__Data to examine__:
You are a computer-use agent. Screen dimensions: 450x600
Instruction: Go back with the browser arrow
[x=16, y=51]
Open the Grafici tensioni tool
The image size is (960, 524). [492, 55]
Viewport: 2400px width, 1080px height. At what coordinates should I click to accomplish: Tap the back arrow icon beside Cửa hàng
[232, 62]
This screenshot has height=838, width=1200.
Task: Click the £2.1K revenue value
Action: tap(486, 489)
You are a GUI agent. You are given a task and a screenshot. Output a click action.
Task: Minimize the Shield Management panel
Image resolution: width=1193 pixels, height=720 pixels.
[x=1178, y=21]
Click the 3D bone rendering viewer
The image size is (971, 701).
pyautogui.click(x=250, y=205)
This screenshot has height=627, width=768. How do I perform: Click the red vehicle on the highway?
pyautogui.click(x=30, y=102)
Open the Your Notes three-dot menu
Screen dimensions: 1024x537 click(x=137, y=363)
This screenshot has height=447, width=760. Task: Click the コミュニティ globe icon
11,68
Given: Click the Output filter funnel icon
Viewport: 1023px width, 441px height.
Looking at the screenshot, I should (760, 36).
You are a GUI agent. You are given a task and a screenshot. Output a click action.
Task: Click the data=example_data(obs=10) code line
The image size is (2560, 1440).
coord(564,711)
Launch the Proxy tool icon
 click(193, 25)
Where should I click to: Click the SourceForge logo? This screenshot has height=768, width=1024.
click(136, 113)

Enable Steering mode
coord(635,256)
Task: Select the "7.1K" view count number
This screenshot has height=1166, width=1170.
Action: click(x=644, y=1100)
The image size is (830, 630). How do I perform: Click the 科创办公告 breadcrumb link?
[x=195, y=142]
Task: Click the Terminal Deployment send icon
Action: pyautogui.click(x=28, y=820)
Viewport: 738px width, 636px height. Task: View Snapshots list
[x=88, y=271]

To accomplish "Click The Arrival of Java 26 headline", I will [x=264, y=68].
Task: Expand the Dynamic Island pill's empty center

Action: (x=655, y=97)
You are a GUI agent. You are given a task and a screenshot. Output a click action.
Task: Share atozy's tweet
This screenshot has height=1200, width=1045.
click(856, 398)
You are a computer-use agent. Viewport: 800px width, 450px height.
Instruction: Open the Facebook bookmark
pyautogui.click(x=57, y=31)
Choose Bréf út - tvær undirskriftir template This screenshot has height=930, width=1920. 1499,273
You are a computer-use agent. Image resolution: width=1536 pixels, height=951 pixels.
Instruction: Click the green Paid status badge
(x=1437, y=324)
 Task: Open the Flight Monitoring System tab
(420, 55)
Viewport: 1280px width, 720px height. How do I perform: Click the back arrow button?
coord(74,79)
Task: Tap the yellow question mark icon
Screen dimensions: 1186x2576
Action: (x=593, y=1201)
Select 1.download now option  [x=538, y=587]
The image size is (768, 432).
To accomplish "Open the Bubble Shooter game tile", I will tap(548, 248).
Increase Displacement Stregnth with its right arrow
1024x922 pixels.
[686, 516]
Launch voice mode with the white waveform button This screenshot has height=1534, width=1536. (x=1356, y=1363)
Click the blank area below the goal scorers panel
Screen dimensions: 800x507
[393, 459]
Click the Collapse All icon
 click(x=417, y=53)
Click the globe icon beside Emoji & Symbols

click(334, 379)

__What the task requires__:
Find and copy each line of the data where "Select" is present.

__Exercise solution__:
Task: Select the "7.1K" view count number
Select 1.download now option  [x=538, y=587]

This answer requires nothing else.